In partnership with some our best farmers, our White Park herd has grown from 30 to 67 animals. The size of our Gloucester cattle herd is approaching 30 and in time, will produce generously marbled deliciously buttery meat.

We've invested in these and other herds because I believe as we're rightly encouraged to eat less, but better meat, these breeds have a major part to play in our nation's food future.

But all of us involved in preserving our heritage breeds for future generations need to do a better job of telling ordinary consumers why we need to eat them to save them.

Thankfully as each month passes, more customers are increasingly asking the right questions about the provenance of their produce.

We can see the growth in demand for sustainably reared meat that's better, and customers' growing appetite for that.

Online specialists like us are on the rise and the market will expand significantly over the coming years.

Together, I know we can reset the relationship Britain has with food through a restoration of love for better meat. And perhaps through that inspiration, we can give those seduced by uniformity, real food for thought.

But we must be bold in spelling it out for customers.

At Farmison we know Britain's beef, lamb and pork farmers are producing the best meat in the world.

The rest of the world knows it too.
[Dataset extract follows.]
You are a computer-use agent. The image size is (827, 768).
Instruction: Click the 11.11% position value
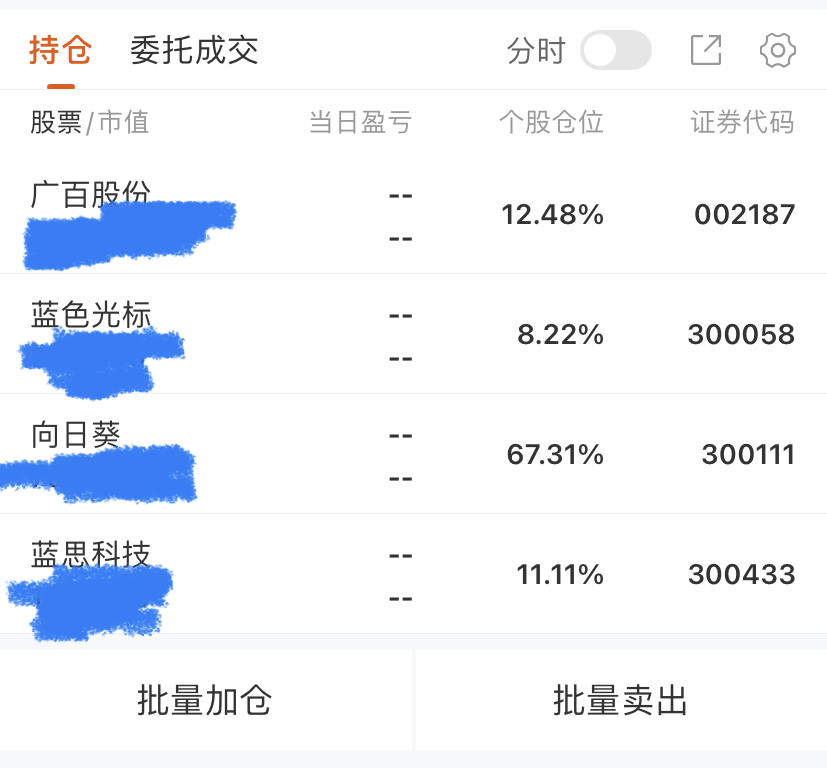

They're envious of our heritage breeds and the flavour they bring.

Those of us who understand the countryside, must find new ways to tell customers that each breed provides unique character, texture and tasting notes, just like the world's finest wines.

We must try harder to explain that with more demand for heritage breeds, the more confident our farmers will be to rear them.

And however counter-intuitive it sounds, if we are to support our heritage breeds and the glorious tasting food they produce, customers have to understand they too have a major role to play as they eat them, to save them.